‘Thug’ is in the eye of the beholder


A small section of Baltimore, no more than four to six blocks on the city’s west side, experienced looting and property destruction after the funeral of Freddie Gray, the young man whose spine was mysteriously crushed after being taken into police custody. Gray would later die from his injuries and ‘Charm City’ has been in a meltdown ever since.

The anger over Gray’s death should come as no surprise in a city that has had a history of questionable police tactics and where jobs and opportunity are foreign concepts for the masses of the city’s Black majority.

Thugs and criminals
Mayor Stephanie Rawlings-Blake chose to call the looters ‘thugs,’ a conscious choice of words meant to label as criminals those involved in property destruction. President Obama also blamed the unrest on “a handful of criminals and thugs who tore up the place.”

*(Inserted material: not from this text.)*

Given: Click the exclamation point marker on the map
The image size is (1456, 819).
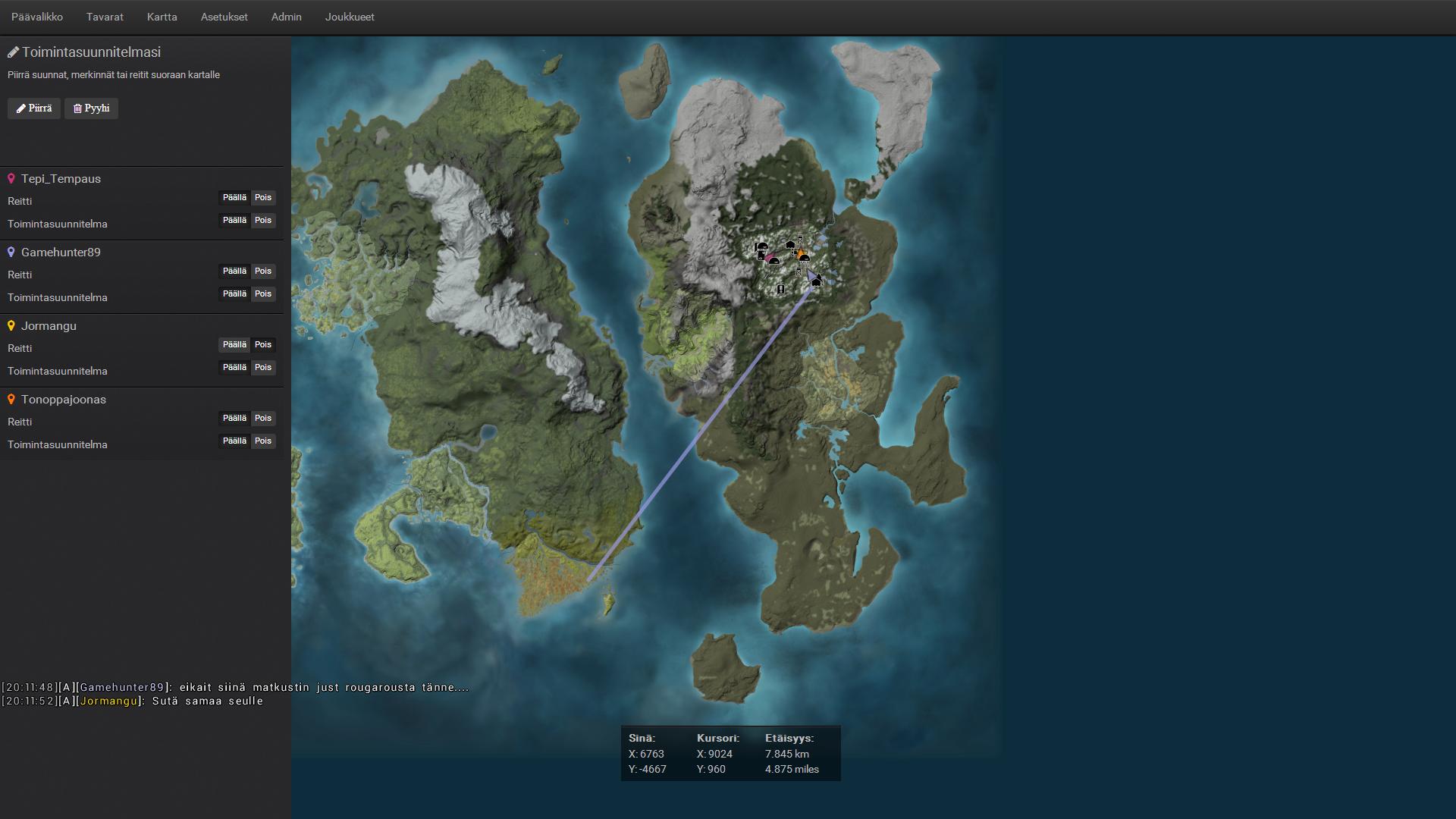Looking at the screenshot, I should tap(781, 290).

During the weekend protesters who lashed out violently were called ‘outside agitators’ by Maryland Gov. Larry Hogan, the same term Gov. George C. Wallace of Alabama used to dismiss civil rights activists in the 1960s.

As I watched the wretched reporting of Wolf Blitzer on CNN – the Can’t get it right News Network – it became clear to me that this will not be the last flash point because justice is now a commodity only available to the highest bidder or the politically connected.

Property or personhood?

As I survey social media and see and hear on-air commentary on the eruption in Baltimore, what stands out is the rush to condemn the looters without any context. There was more concern expressed over the loss of property, most of it that should be insured, than the decades-old economic deprivation that has wiped out generations of Black Baltimoreans.

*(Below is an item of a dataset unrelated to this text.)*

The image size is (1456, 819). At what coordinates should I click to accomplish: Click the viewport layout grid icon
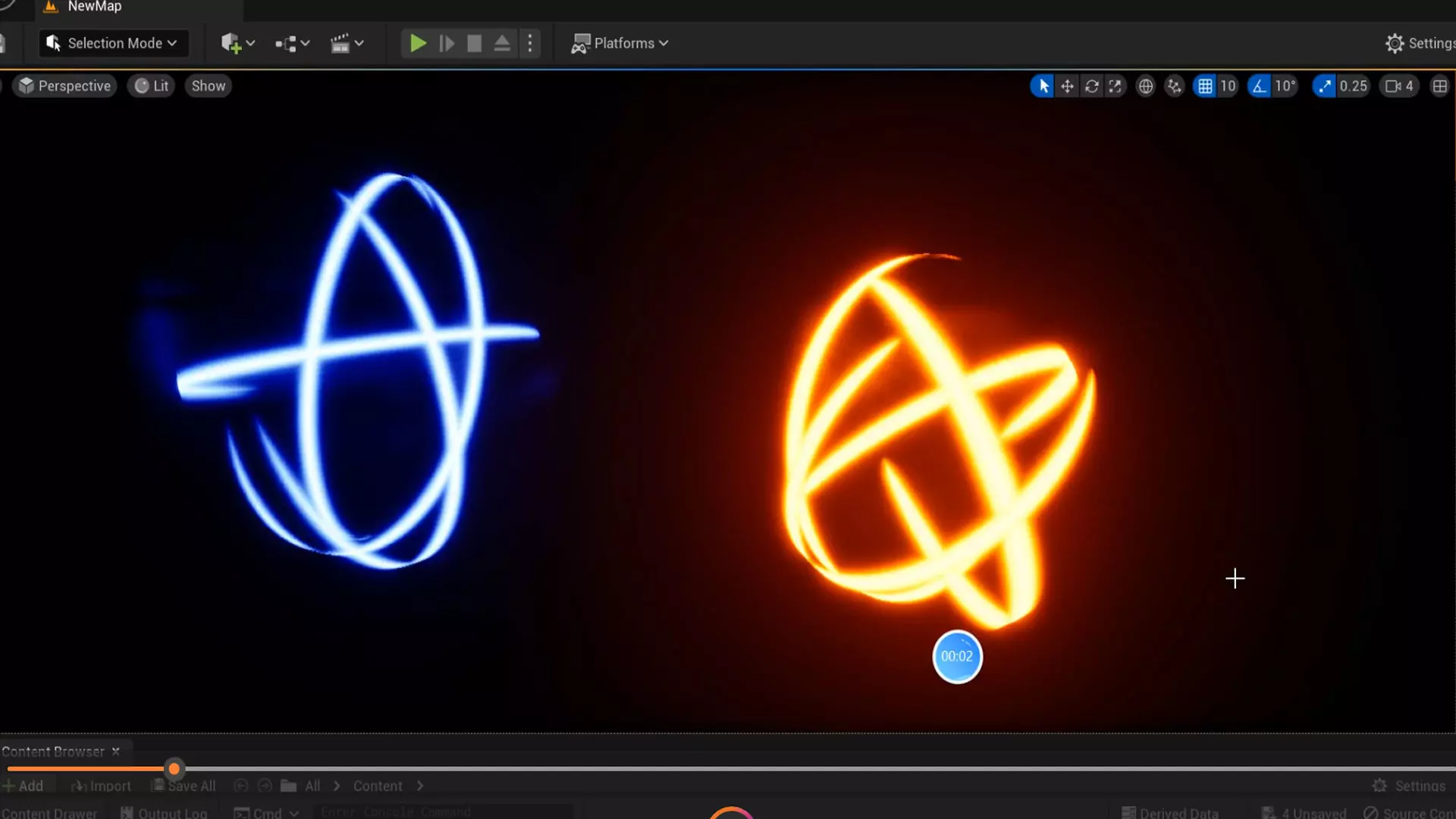pos(1439,86)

America knows the Baltimore of the Inner Harbor, Fort McHenry, Camden Yards, and the world renowned Johns Hopkins Hospital. It does not know the Baltimore that exists on the corner of North Avenue and Pennsylvania Avenue, where most of the property destruction took place. The nation doesn’t have a clue about Whitelock Street, in the west Baltimore neighborhood where I lived for almost three years, or the gritty neighborhoods of East Baltimore or Cherry Hill. It is the Baltimore made famous by the gritty HBO series “The Wire” that is on edge. For many, Baltimore is just a star spangled tourist destination and its Black majority invisible…until this weekend.

‘Disconnected youth’
Those aren’t thugs you see on television. They are what social science researchers define as ‘disconnected youth.’ They are not ‘outside agitators.’ They are Baltimore youth, some teenagers and some young adults. They are the children of a city that has for some time now provided an inadequate education, offered little by way of employment and, like so many other cities, used the criminal justice system to corral youth engaged in the commerce of last resort but easy entry – crime.

It is beyond disappointing to hear a Black mayor and a Black president call Black children thugs but offer little programmatically to give youth confidence that their futures will not be as bleak as their present.

There has been an absolute failure in political leadership in cities such as Baltimore that has resulted in little or no effort to drive substantive change. Mayors, city council members, governors and state legislators come and go, and the problems persist.

What I read on social media in reference to the looting is that ‘this is not the way’ or ‘they should vote’ or ‘they need to seek justice’ and criticism that ‘they’ are burning down their own neighborhood. Let’s get one thing straight: the system has failed Black people, and particularly Black youth, time and time again.

Walter L. Fields is executive editor of NorthStar News.